Below you will find the details for this seminar. You may register by clicking the "Register" link.


Title:
Human Factors in Familiar Airspace - Fatigue - Distraction - and Overconfidence Traps
Topic:
Improving Pilot Judgment through Cognitive Awareness, Bias Interruption, and Workload Management
Date and Time:
Thursday, July 9, 2026, starting at 19:00 Eastern Daylight Time Download Calendar File
Speaker(s):
Robert Breaux, Ph.D., CFII
Brief Description:

Human performance degradation is often taught as a universal concept, but Part 91 pilots in Central Florida face a unique variant: errors that occur precisely because the airspace feels familiar. This seminar focuses on the cognitive traps that emerge when pilots fly well known routes—reduced vigilance, assumption based decision making, expectation bias, and unnoticed cue miss patterns. Using ASRS cases and Orlando area examples, we will examine how routine operations quietly erode attention and how to build deliberate countermeasures that keep judgment sharp even in airspace you think you know.

Exercises to complete »
A: According to the seminar listing, who is the speaker?
B: Decide whether each statement agrees with the seminar listing, answering yes or no and quoting the words that settle it: (i) The seminar takes place on a Thursday in July 2026. (ii) The seminar is aimed at Part 121 airline pilots. (iii) The seminar draws on ASRS cases.
C: Reproduce word for word the part of the seminar listing starting with "Human performance degradation" and going on through "think you know.".

Data excerpt »
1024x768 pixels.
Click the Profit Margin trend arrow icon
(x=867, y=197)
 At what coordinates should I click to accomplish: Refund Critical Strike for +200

Results »
A: Robert Breaux, Ph.D., CFII

B:
(i) Yes: "Thursday, July 9, 2026"
(ii) No: "Part 91 pilots in Central Florida"
(iii) Yes: "Using ASRS cases and Orlando area examples"

C:
Human performance degradation is often taught as a universal concept, but Part 91 pilots in Central Florida face a unique variant: errors that occur precisely because the airspace feels familiar. This seminar focuses on the cognitive traps that emerge when pilots fly well known routes—reduced vigilance, assumption based decision making, expectation bias, and unnoticed cue miss patterns. Using ASRS cases and Orlando area examples, we will examine how routine operations quietly erode attention and how to build deliberate countermeasures that keep judgment sharp even in airspace you think you know.